The Mystery of the Carved Stone Balls

The Mystery of the Carved Stone Balls

 

All across Scotland, for centuries people have been unearthing mysterious carved stone balls. (Which archaeologists, in a fit of whimsy, refer to as "carved stone balls" or if you want to be really technical, "petrospheres.") Imagine grinding a rock into a roughly spherical shape, then carving semi-circles out of its side. 
 
These smoothed semi-circles are called "knobs," and were typically decorated with either straight cross-hatching, spirals, or concentric circles. Sometimes quite elaborately, and other times in a very plain style. Most of them have six "knobs," which forms one on each face if it were a cube. But they have been found with other numbers, with the record so far being a carved stone ball featuring 160 knobs.

 
The carved stone balls date from the Neolithic era, and are found mainly in northeast Scotland, which puts them within the territory and time span of the ever-mysterious Picts. Most of them are small, about 2.75 inches in diameter, or approximately the size of a tennis ball. There are 387 known examples, but likely many more have been found and discarded over the centuries, because they were broken, too plain to interest collectors, or found by someone who didn't realize what it was.
 
What would possess the Neolithic Picts to carve a ball out of stone, then carve smaller balls on its side? A number of theories have been proposed, most of them at least somewhat plausible.
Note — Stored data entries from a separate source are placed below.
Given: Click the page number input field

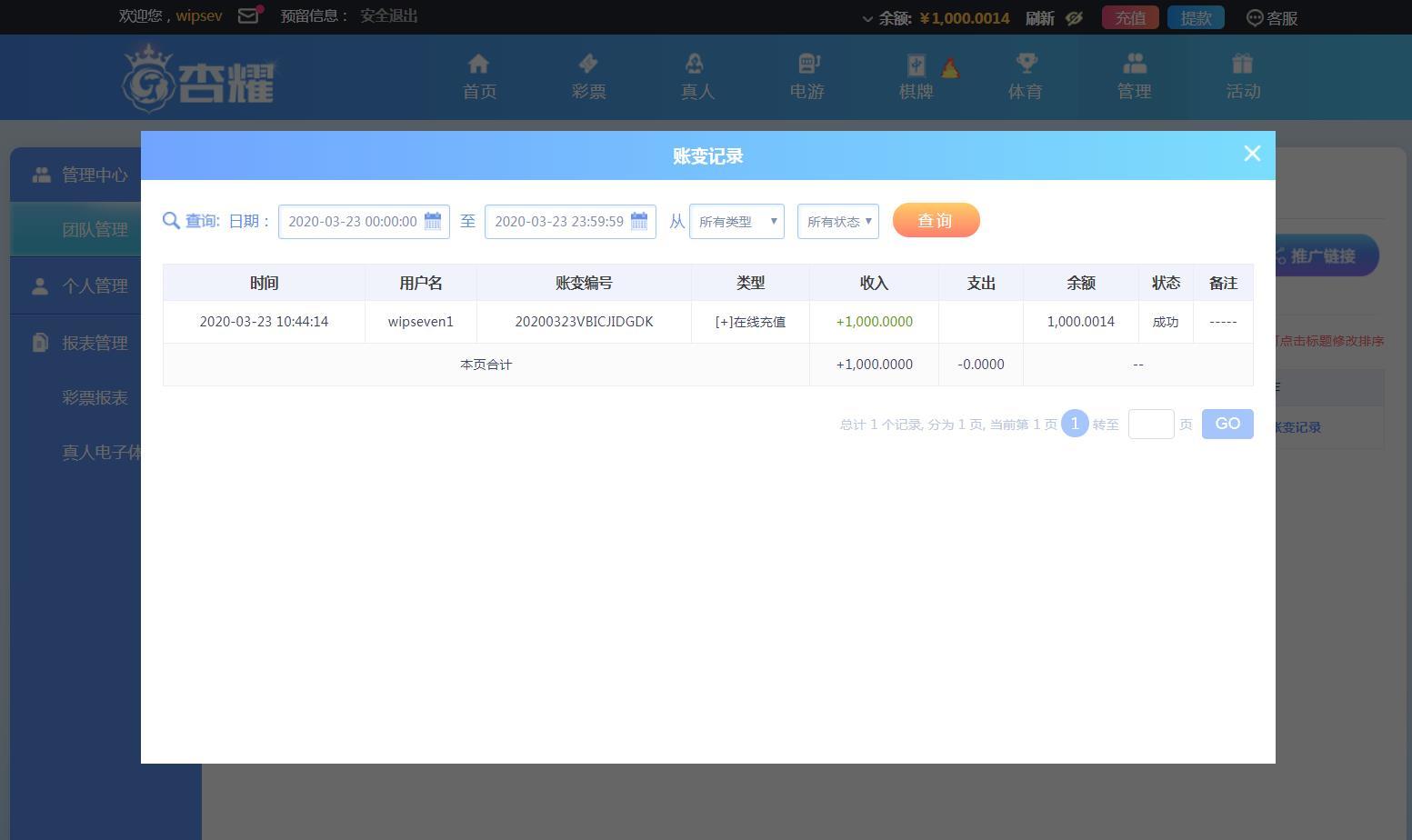Looking at the screenshot, I should pyautogui.click(x=1150, y=425).
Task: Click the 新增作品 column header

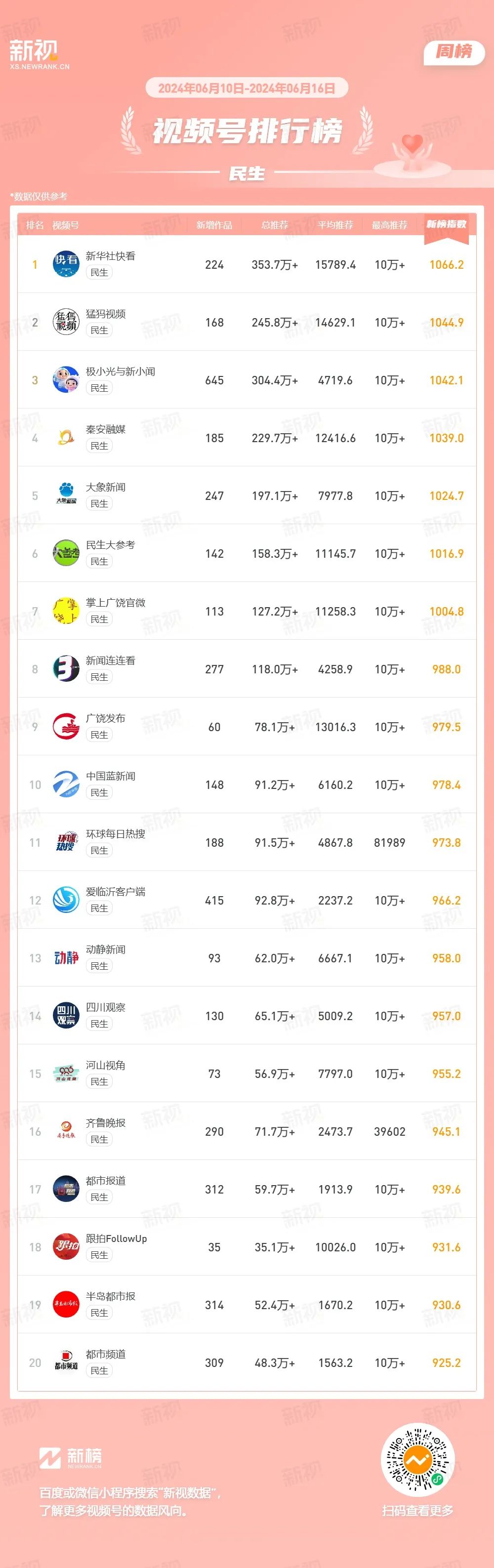Action: pos(214,225)
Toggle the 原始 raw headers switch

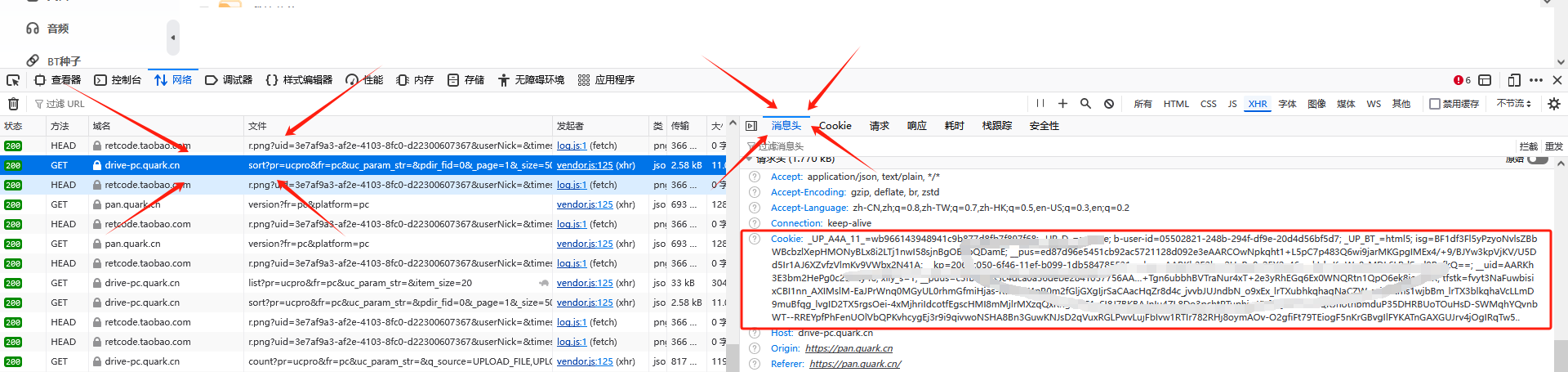coord(1539,159)
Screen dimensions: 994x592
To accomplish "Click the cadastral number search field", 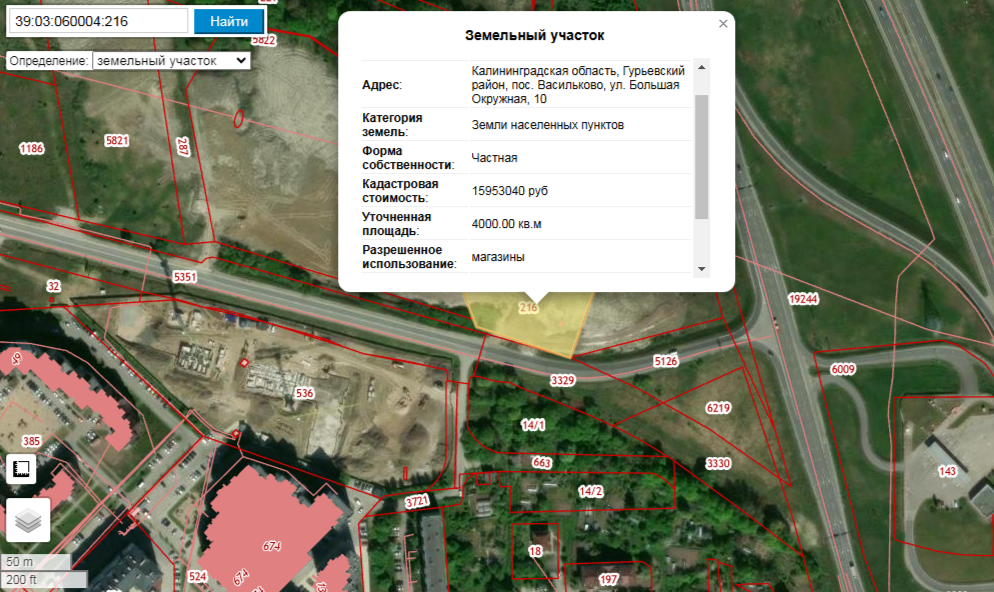I will [x=97, y=21].
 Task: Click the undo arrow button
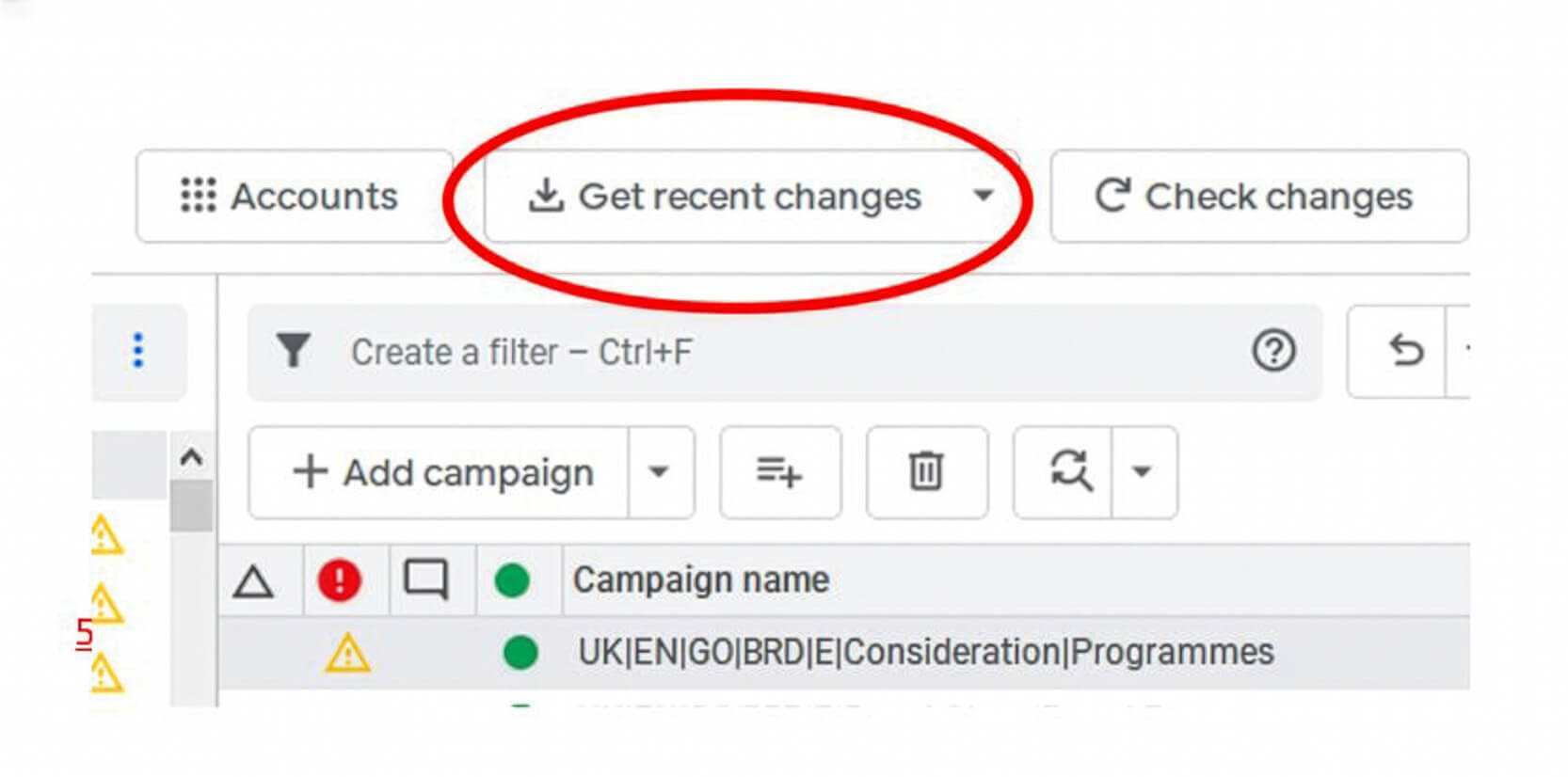[1405, 351]
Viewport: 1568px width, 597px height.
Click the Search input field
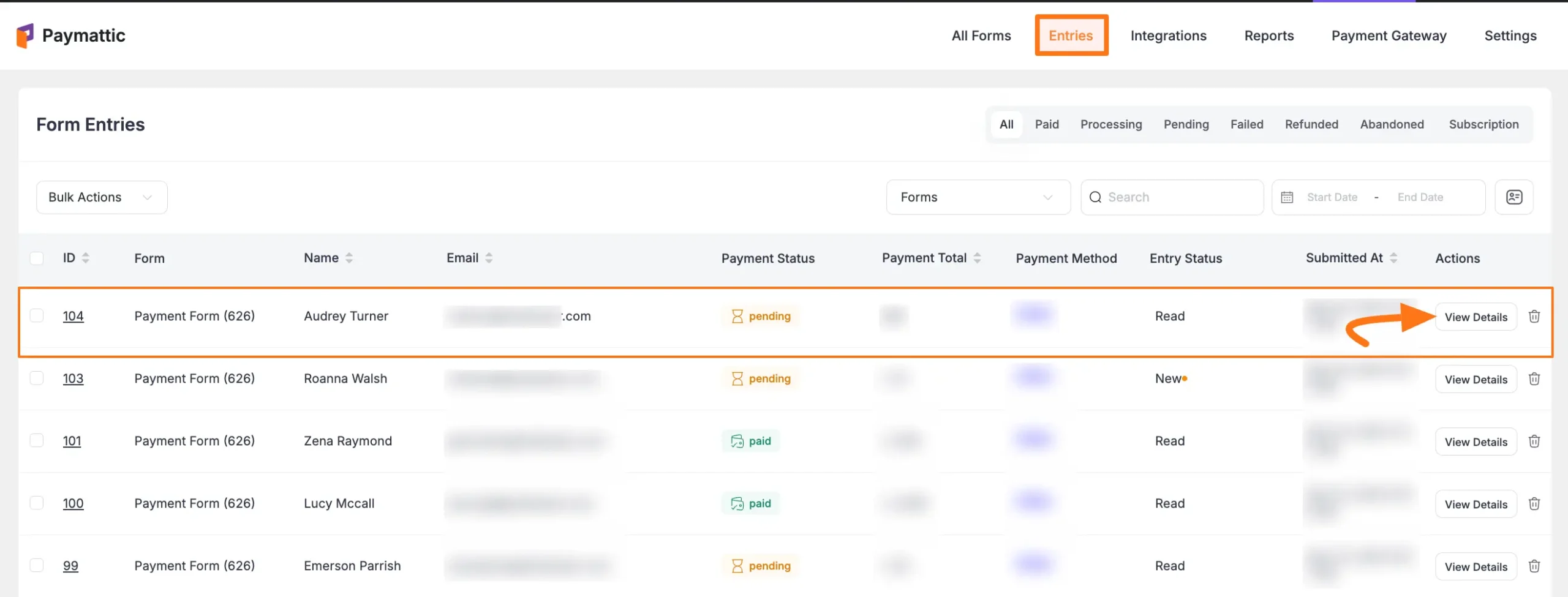(1171, 197)
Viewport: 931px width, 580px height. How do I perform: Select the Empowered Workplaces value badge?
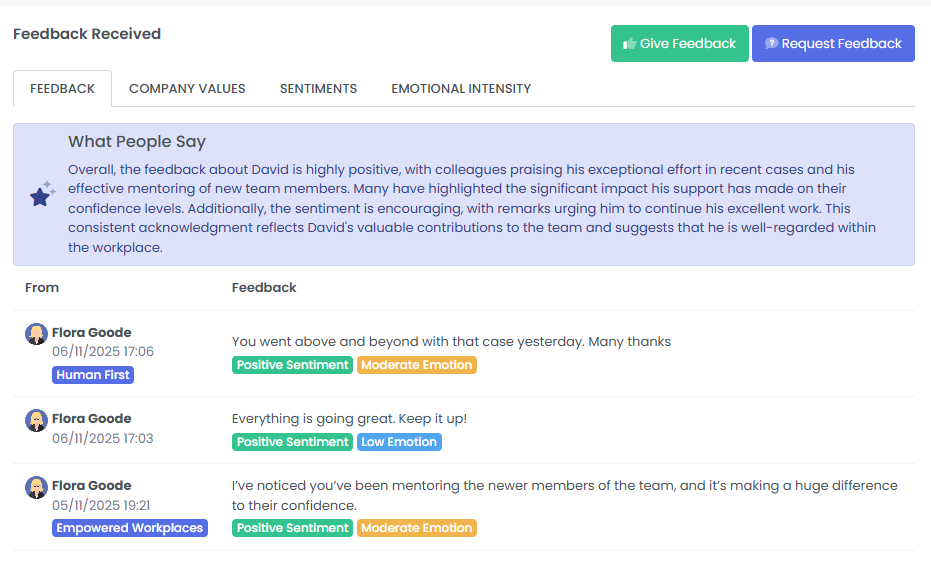tap(129, 527)
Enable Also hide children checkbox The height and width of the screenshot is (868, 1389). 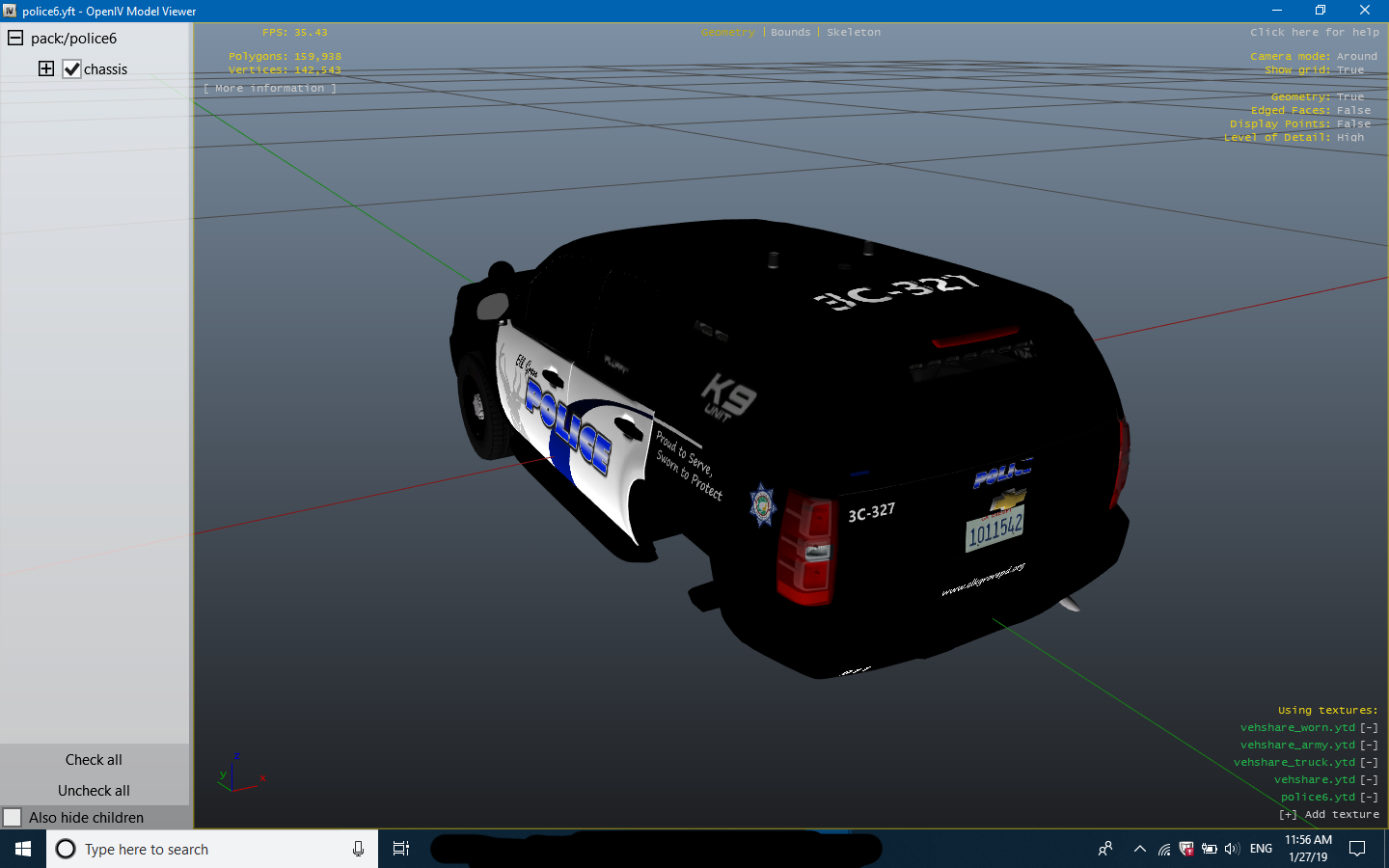click(13, 818)
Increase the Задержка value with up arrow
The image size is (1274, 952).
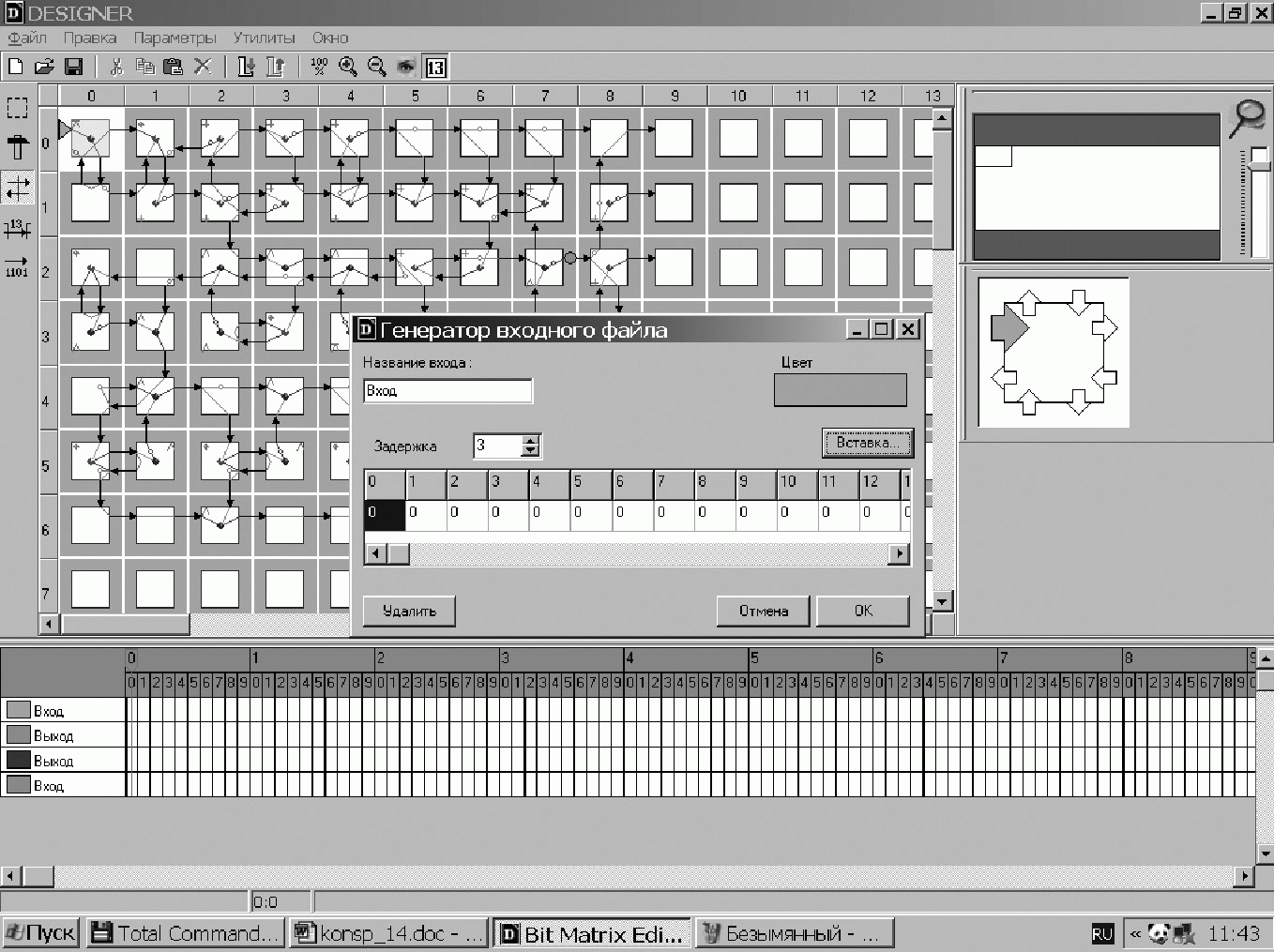point(531,440)
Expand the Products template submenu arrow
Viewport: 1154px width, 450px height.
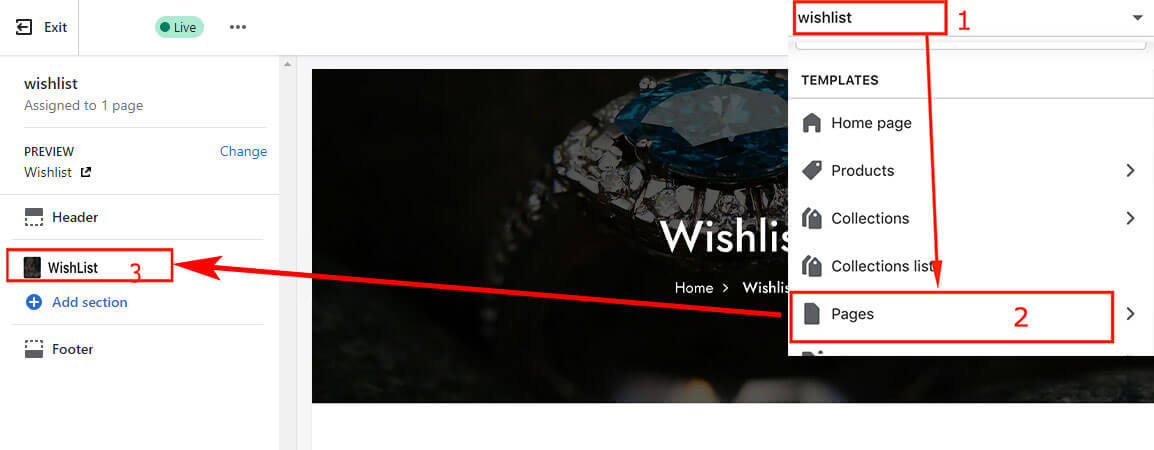1130,171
Many people have observed that the shape of the knobs makes it easy to tie a leather thong around them, which would make the carved stone balls useful as a swung weapon, or as a weight tied to fishing nets, or as a tool used in scraping hides clean to be dried for leather.
 
Other speculation includes such divergent theories as a divining tool, or as a symbol of authority and a speaking stone (similar to the conch shell in Lord of the Flies).
 
A large portion of the known carved stone balls have been carved to an exacting size, within a millimeter of one another. Although their weights vary widely (because they are carved out of different substances - likely whatever the carver had at hand), their almost uniform size may be a clue as to their purpose.
 
Or perhaps we are just uncovering the popular hobby of the day, a Neolithic version of the amazing Dorodango "marbles" that Japanese school children fashion out of mud and persistence.